I cannot but admire the wonderful working of divine providence — how perfectly everything is arranged and adjusted. How well all is timed. I do not wonder the godly say that “we are immortal until our work is done,” for new proofs of this are constantly arising. Where is the Christian, the laborer in God’s vineyard, who cannot find an illustration of this fact in his own experience? I can find more than one in mine.
Some may perhaps reflect upon me for publishing my brother’s narrative, and think me deficient in modesty; but I am not a young man now, nor am I so much affected by what my fellow-men say, or write of me — as I once was. If God, either as the God of providence, or grace, can be glorified, by anything I write or publish — it is enough! And surely no Christian can read the above with an unprejudiced mind, without glorifying God.
How near was I to death — yet God intended me to live. How imminent was the danger — and how simple and suitable were the means of preservation. How wondrously God wrought — and yet no one present then, appeared to see his hand, or acknowledge his intervention.
How much often depends upon a trifling action. Take away one link — and the chain falls to pieces. Not one of the above circumstances could have been omitted — or my life would surely have been lost!
The woman must come at the exact moment; alarmed, she must scream at the top of her voice; the laborer must be eating his meal at home nearby; in his fright, he must do, what if he had waited to reflect, he would have feared to attempt!
But the hand of God was in the whole. “He performs the thing that is appointed for me, and many such things are with him.”
What effect should the bringing of this circumstance before my mind at this time, have upon me? I trust it has made me feel grateful, and has led me anew to praise my God, for his wonderful works to men. But this is not enough. I would anew in the most solemn manner dedicate myself — my life so wondrously preserved, with all my powers, talents, and opportunities, to the Lord, and to his glory.
Often have I surrendered myself to my God, and consecrated myself to his glory and praise, and I do so with all my heart and soul, again this morning.
For the Lord — I desire to live; to promote his cause — I desire to labor; to bring sinners to Jesus, and to comfort and to edify his people — I desire to make the one grand object of my life.
As the especial care of his providence, as well as the subject of his sovereign and distinguishing grace — I desire to be his, wholly his, only his, and his forever!
Lord, take me anew into your hands, and make me more and more like your beloved Son; not only so — but as you have used me for the good of others, and the glory of your great name — use me yet more extensively, and glorify yourself by me, ten thousand times more than you ever have done yet!

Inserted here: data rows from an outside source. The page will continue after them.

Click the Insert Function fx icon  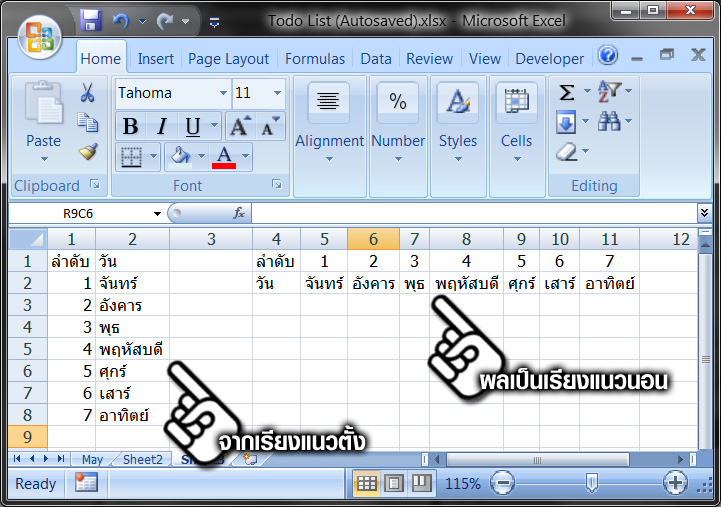(239, 213)
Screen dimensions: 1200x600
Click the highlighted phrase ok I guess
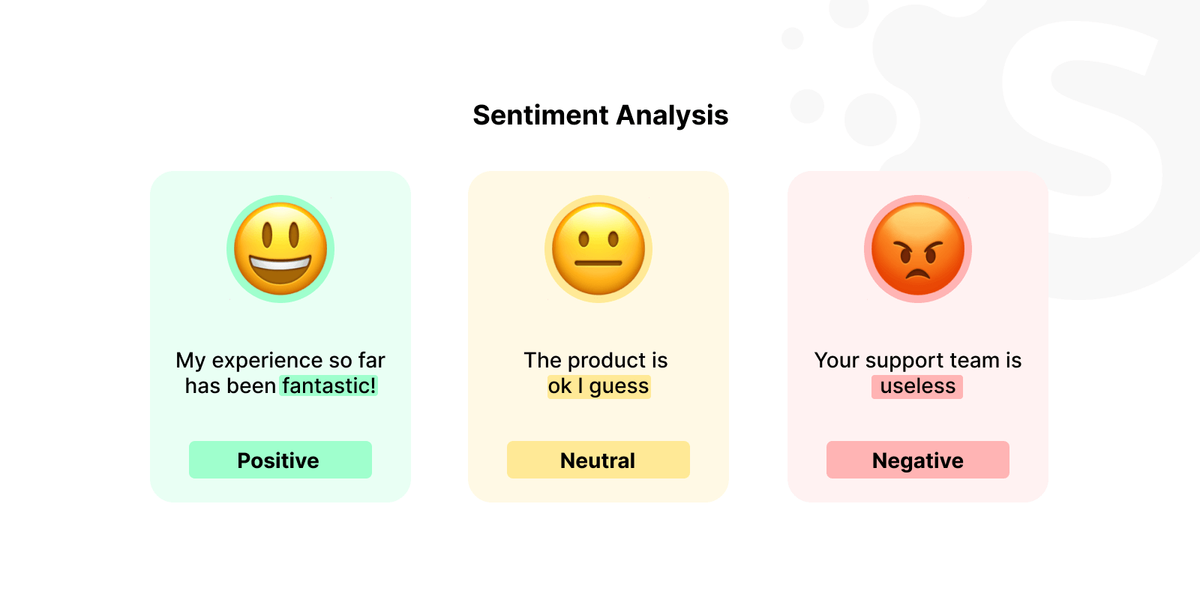(x=599, y=386)
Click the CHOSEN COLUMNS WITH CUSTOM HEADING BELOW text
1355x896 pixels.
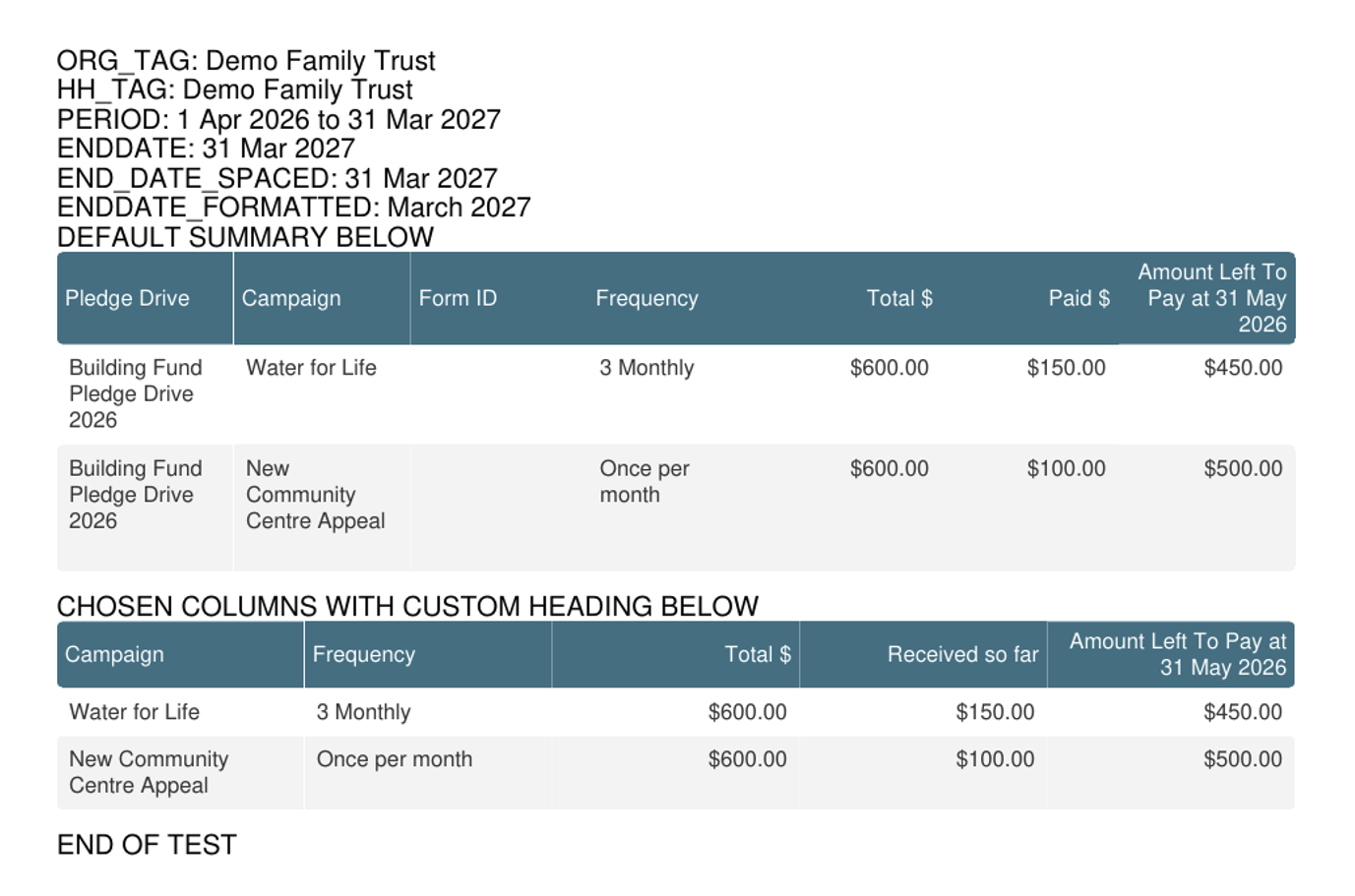tap(407, 606)
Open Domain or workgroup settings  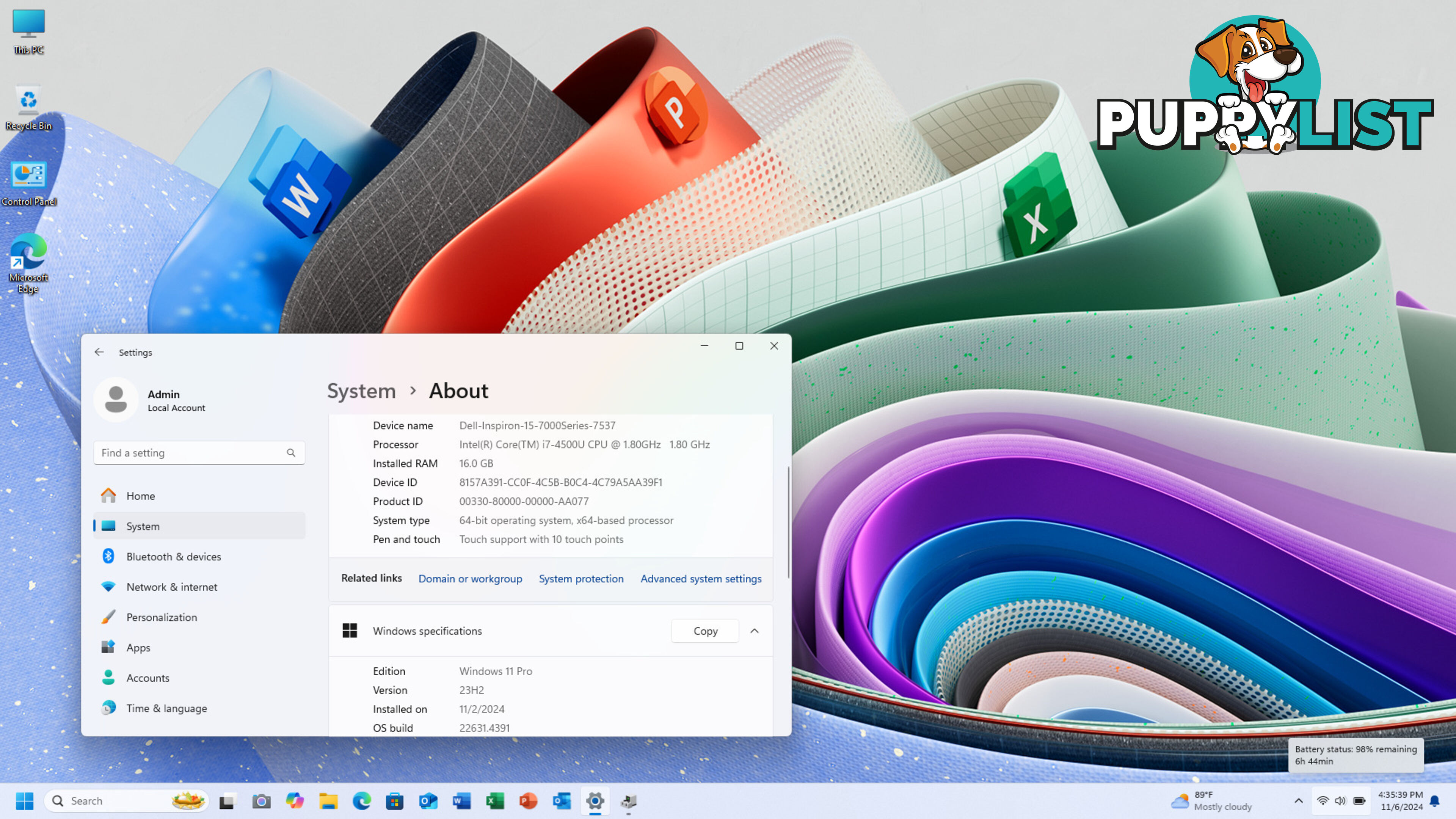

My one undying desire of my soul, is that Christ may be magnified in me, and be glorified by me, both in life and in death. Many years ago, this desire was kindled at the cross, by a sense of the infinite love of Jesus, and nothing has ever been able to extinguish it yet, nor do I believe that anything ever will.
Reader, can you look back upon any hairbreadth escape from death? Can you look back upon a deliverance, not from a well of water — but from the pit of destruction? Can you say with David, “Great is your mercy toward me, for you have delivered my soul from the lowest Hell!” What would deliverance from death be — if we are not delivered from Hell? Of what value would a few years on earth be — if spent in sin, if filled up with worldly pleasure — if the end should be a place in Hell forever?

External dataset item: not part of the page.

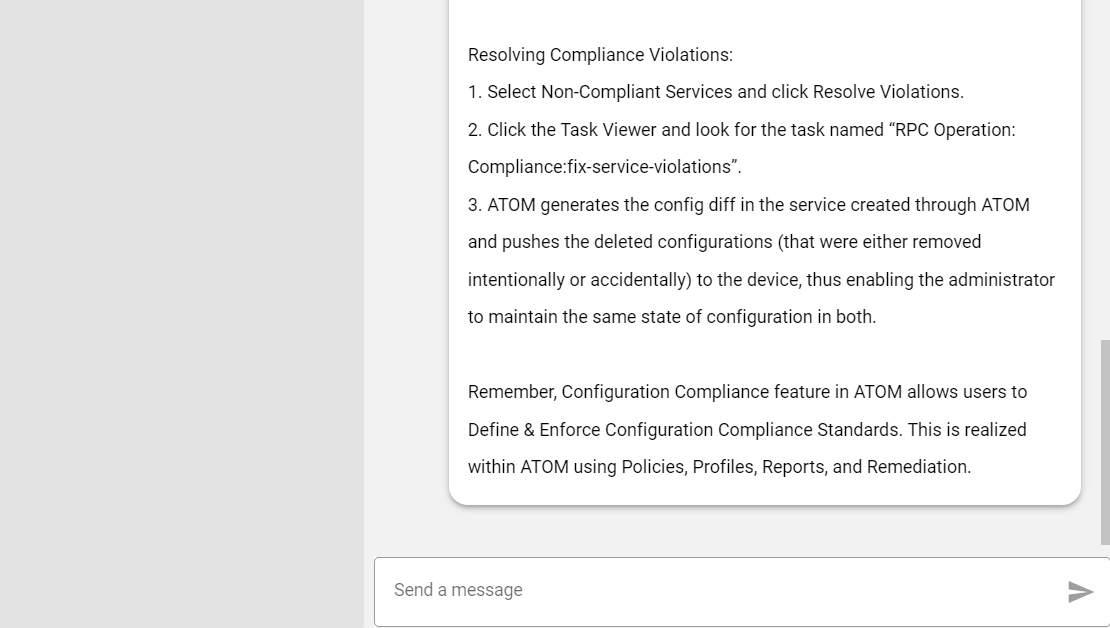Click 'Policies, Profiles, Reports, and Remediation' text
1110x628 pixels.
pyautogui.click(x=796, y=467)
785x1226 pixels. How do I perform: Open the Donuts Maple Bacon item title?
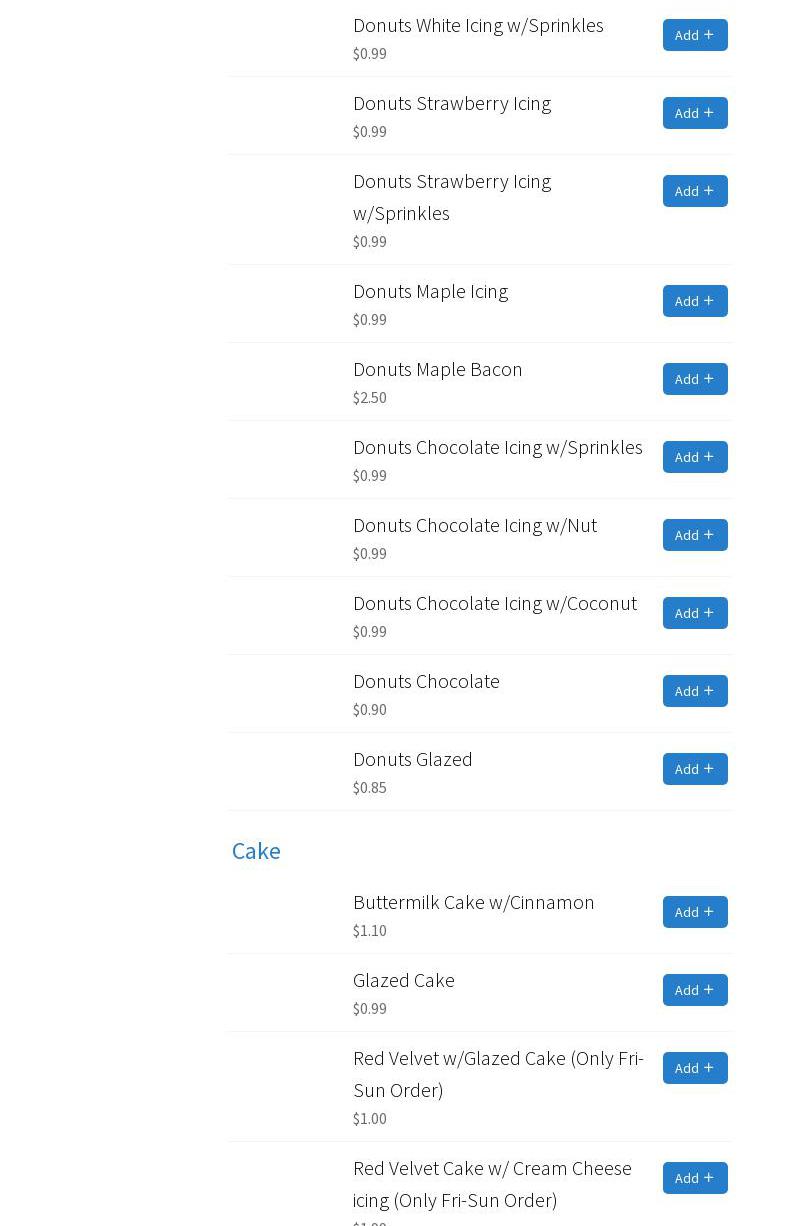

Blessed be God, he not only saved my life, and delivered me from an early death; but he saved my soul, and condescended to employ me in his vineyard.
Beloved, life without God’s favor — life without a saving interest in Christ — life unless it is spent in God’s service — is not worthy the name of life. To live, is to have the life of God in the soul! To live, is to have Christ formed in the heart! To live, is to be inhabited by the Holy Spirit, and to be consecrated to God’s glory and praise! O to live as Jesus lived! To keep the same end in view, to walk by the same rule, and to do the works he did!

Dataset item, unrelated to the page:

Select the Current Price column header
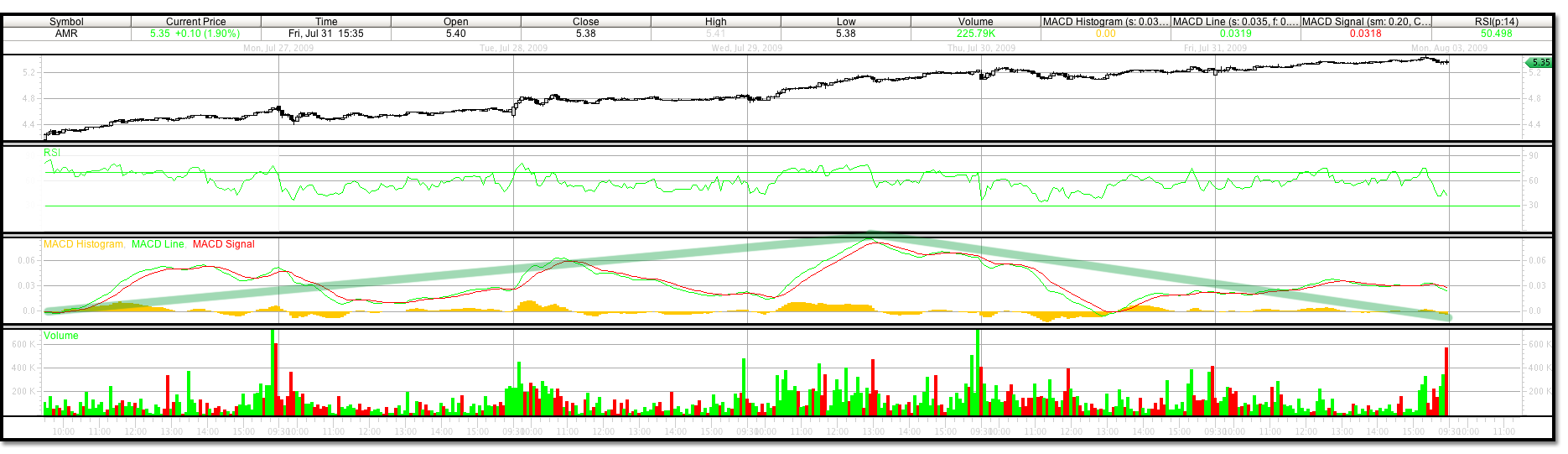The width and height of the screenshot is (1568, 454). pyautogui.click(x=195, y=22)
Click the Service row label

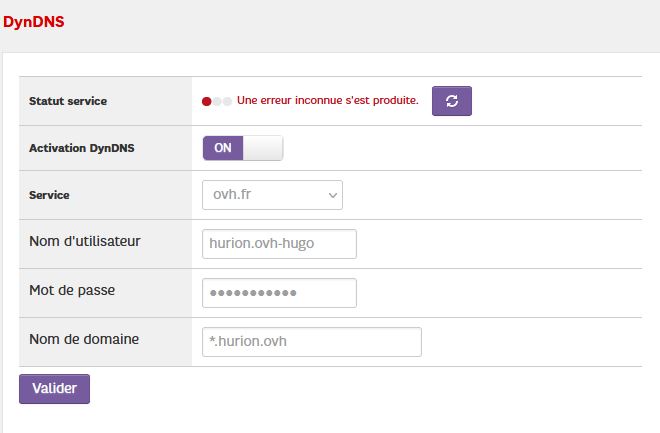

For this, we were redeemed by his blood; for this, we were called by his grace; for this, our lives are preserved in the present world, and for this, his fullness is thrown open to us, and we are invited to make use of his grace.
Holy Spirit, lead us to make more use of Christ, to enjoy closer communion with Christ, and to live, walk, work, and talk, more entirely for the glory of Christ!
Blessed Jesus, accept of us as your own property, fill us with your own sweet Spirit, stamp your lovely image upon us, and use us to exalt your dear name, spread your well deserved fame, and extend your glorious cause!
Father of mercies, God of all grace, receive our praises for your wondrous love, sovereign grace, and special providence! Help us to praise you here on earth, and then take us to praise and bless you eternally in Heaven!